Serve an LLM using TPU Trillium on GKE with vLLM


This tutorial shows you how to serve large language models (LLMs) using Tensor Processing Units (TPUs) on Google Kubernetes Engine (GKE) with the vLLM serving framework. In this tutorial, you serve Llama 3.1 70b, use TPU Trillium, and set up horizontal Pod autoscaling using vLLM server metrics.

This document is a good starting point if you need the granular control, scalability, resilience, portability, and cost-effectiveness of managed Kubernetes when you deploy and serve your AI/ML workloads.

Background

By using TPU Trillium on GKE, you can implement a robust, production-ready serving solution with all the benefits of managed Kubernetes, including efficient scalability and higher availability. This section describes the key technologies used in this guide.

TPU Trillium

TPUs are Google's custom-developed application-specific integrated circuits (ASICs). TPUs are used to accelerate machine learning and AI models built using frameworks such as TensorFlow, PyTorch, and JAX. This tutorial uses TPU Trillium, which is Google's sixth generation TPU.

Before you use TPUs in GKE, we recommend that you complete the following learning path:

  1. Learn about TPU Trillium system architecture.
  2. Learn about TPUs in GKE.

vLLM

vLLM is a highly optimized, open-source framework for serving LLMs. vLLM can increase serving throughput on GPUs, with features such as the following:

  • Optimized transformer implementation with PagedAttention.
  • Continuous batching to improve the overall serving throughput.
  • Tensor parallelism and distributed serving on multiple TPUs.

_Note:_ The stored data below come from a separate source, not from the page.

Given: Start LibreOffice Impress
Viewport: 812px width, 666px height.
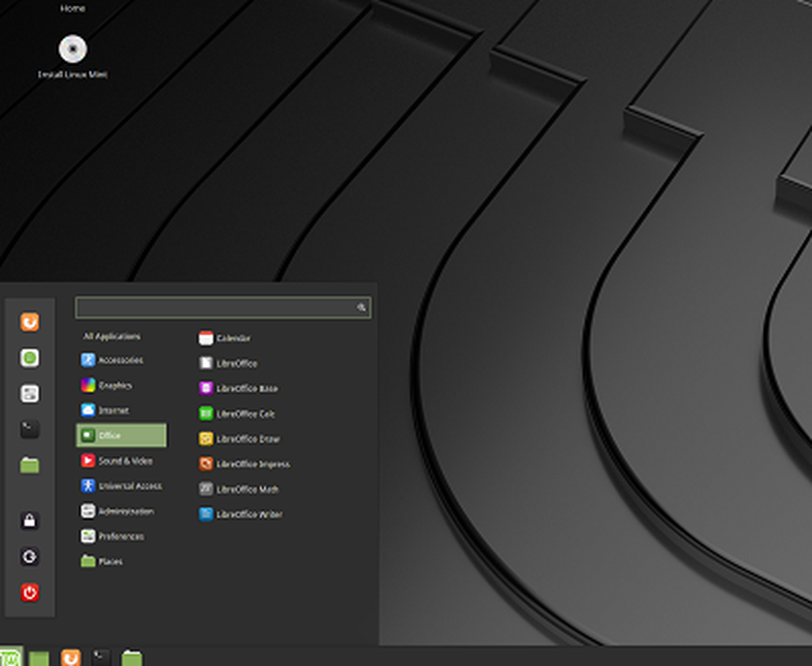Looking at the screenshot, I should coord(252,464).

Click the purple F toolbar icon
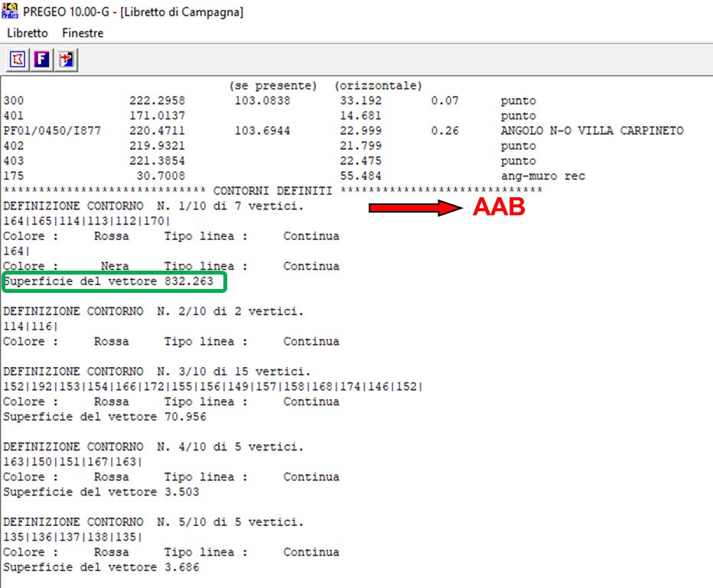(x=42, y=60)
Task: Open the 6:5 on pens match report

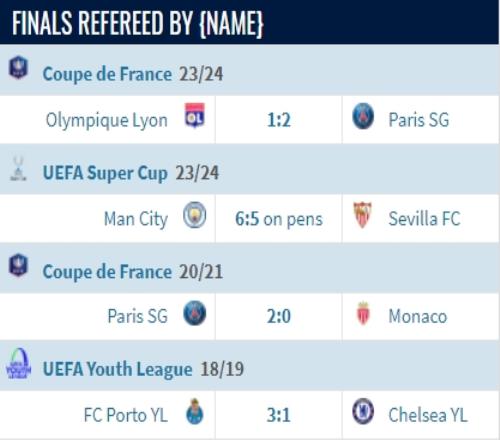Action: tap(279, 219)
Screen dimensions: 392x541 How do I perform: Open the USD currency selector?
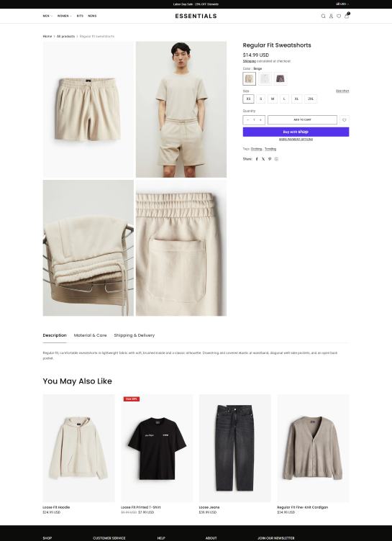(342, 4)
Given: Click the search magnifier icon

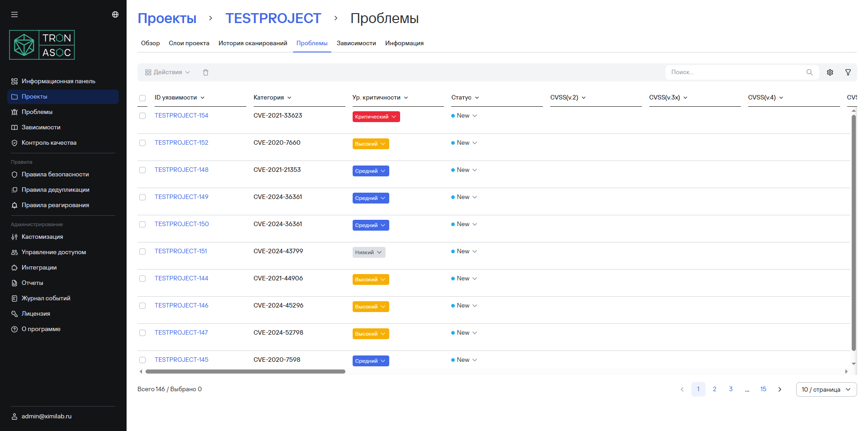Looking at the screenshot, I should click(809, 72).
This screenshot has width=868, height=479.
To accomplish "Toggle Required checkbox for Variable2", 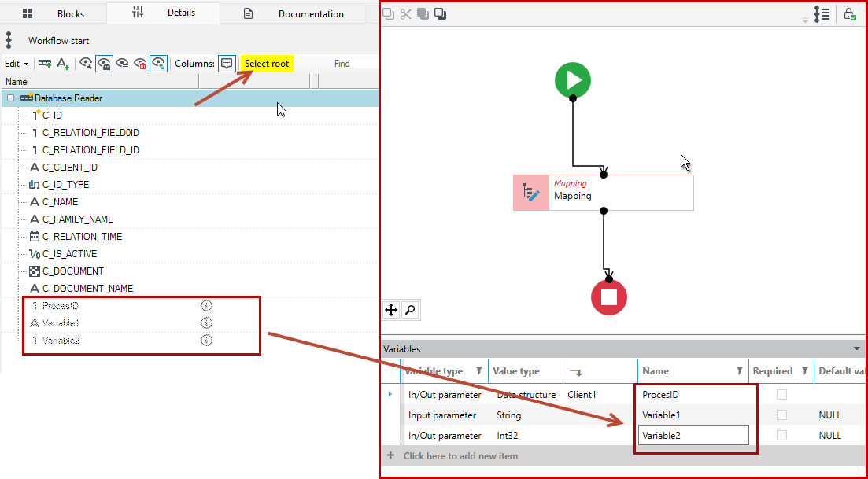I will click(x=781, y=435).
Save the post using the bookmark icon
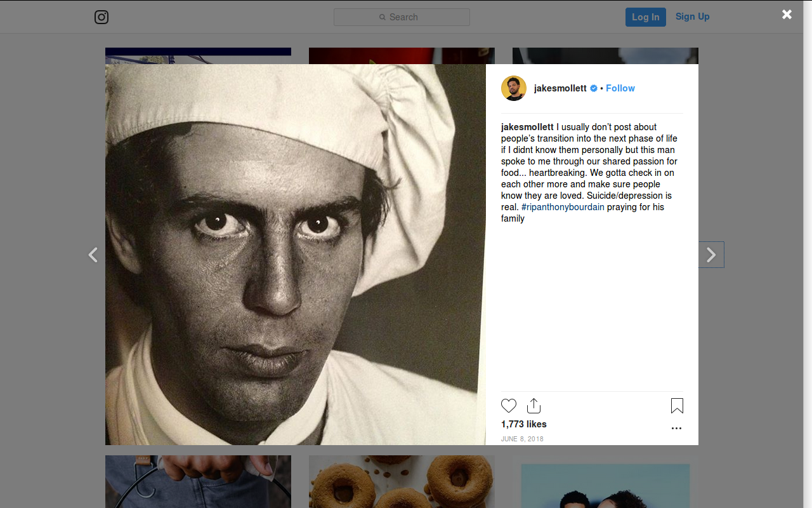Image resolution: width=812 pixels, height=508 pixels. 677,406
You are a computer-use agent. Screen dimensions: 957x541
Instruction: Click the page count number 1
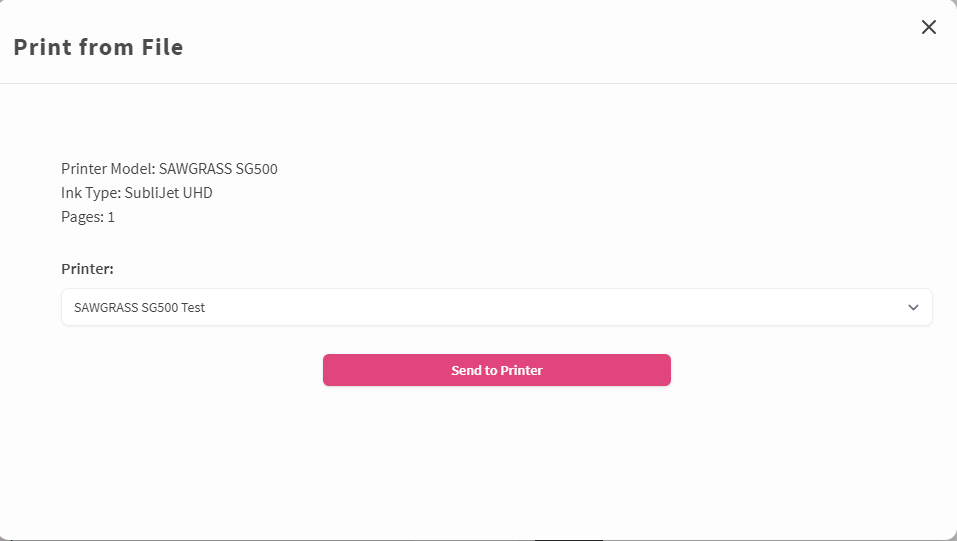pyautogui.click(x=111, y=217)
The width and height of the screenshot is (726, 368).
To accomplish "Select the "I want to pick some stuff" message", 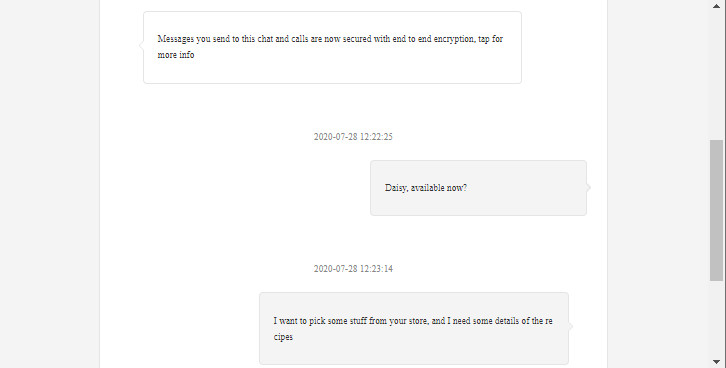I will coord(414,328).
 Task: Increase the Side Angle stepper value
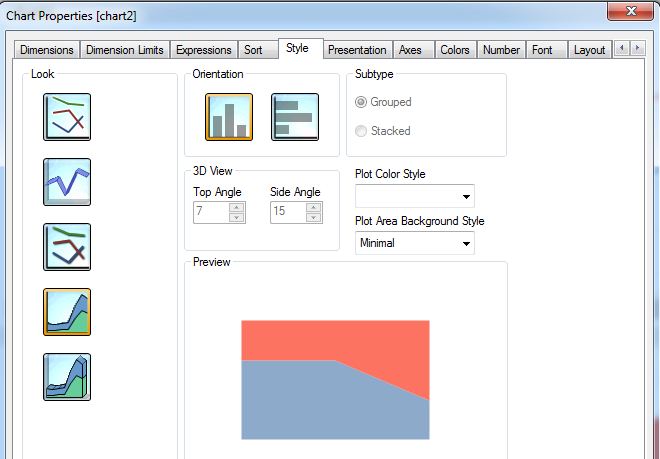coord(314,207)

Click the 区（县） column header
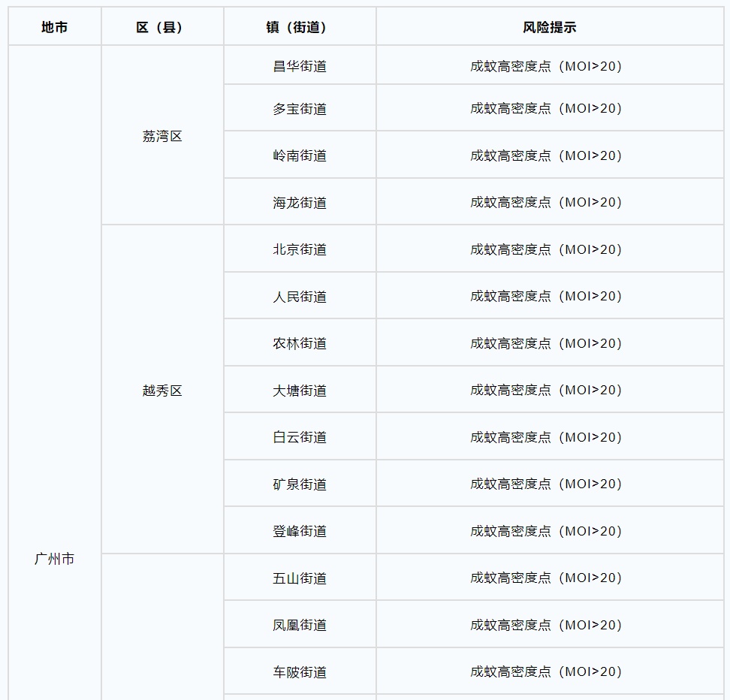tap(162, 26)
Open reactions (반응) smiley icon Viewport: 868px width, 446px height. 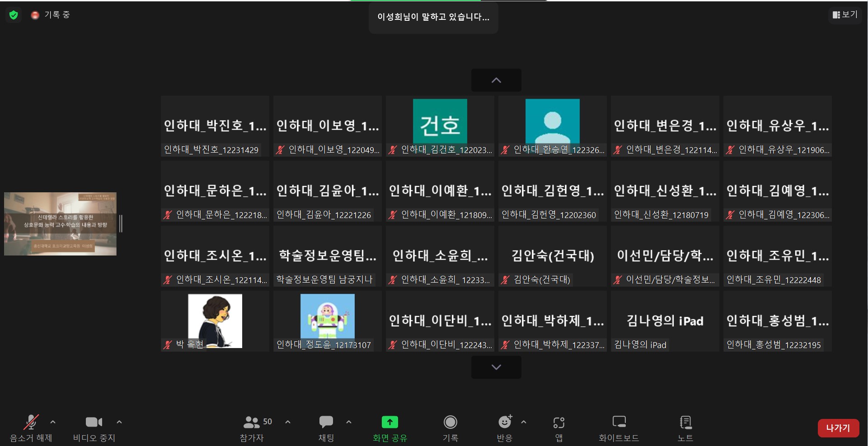click(x=504, y=423)
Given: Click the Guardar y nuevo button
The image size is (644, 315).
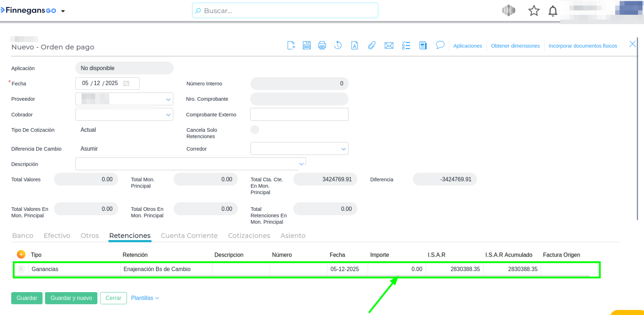Looking at the screenshot, I should pyautogui.click(x=71, y=298).
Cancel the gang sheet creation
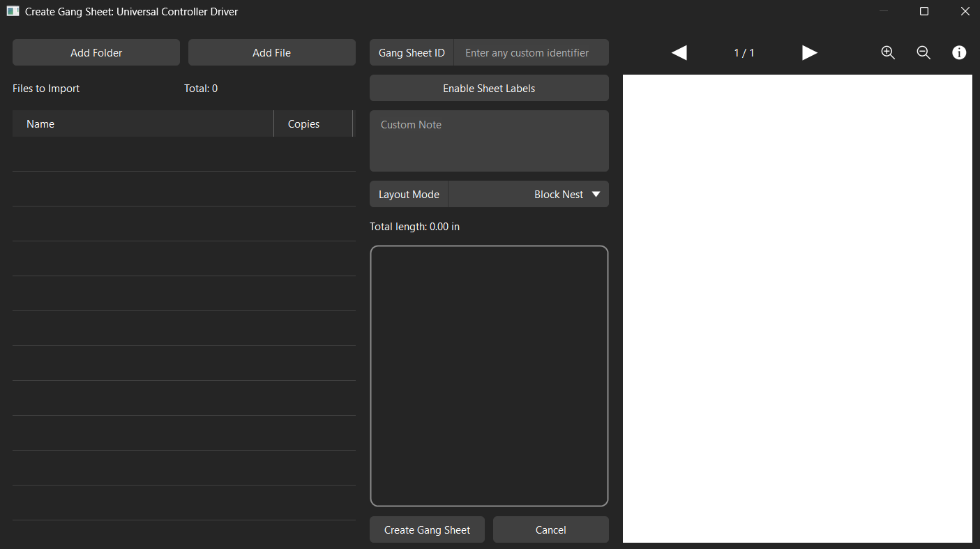Image resolution: width=980 pixels, height=549 pixels. click(550, 530)
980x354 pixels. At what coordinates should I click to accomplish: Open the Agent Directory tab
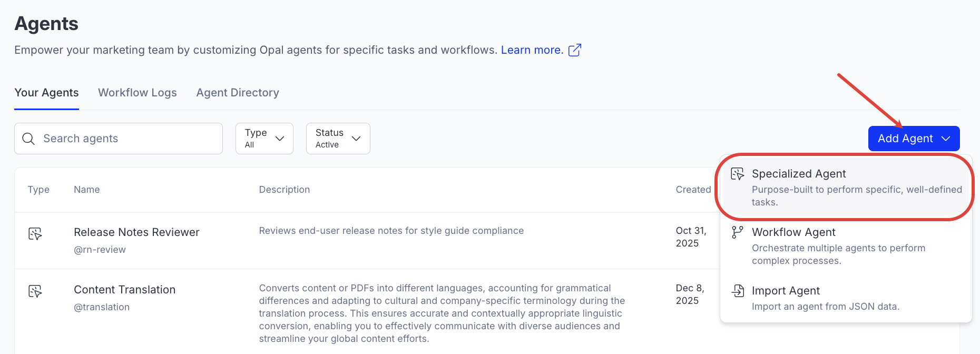[238, 93]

To learn more, refer to the vLLM documentation.

Cloud Storage FUSE

Cloud Storage FUSE provides access from your GKE cluster to Cloud Storage for model weights that reside in object storage buckets. In this tutorial, the created Cloud Storage bucket will initially be empty. When vLLM starts up, GKE downloads the model from Hugging Face and caches the weights to the Cloud Storage bucket. On Pod restart, or deployment scale-up, subsequent model loads will download cached data from the Cloud Storage bucket, leveraging parallel downloads for optimal performance.

To learn more, refer to the Cloud Storage FUSE CSI driver documentation.

Objectives

This tutorial is intended for MLOps or DevOps engineers or platform administrator who want to use GKE orchestration capabilities for serving LLMs.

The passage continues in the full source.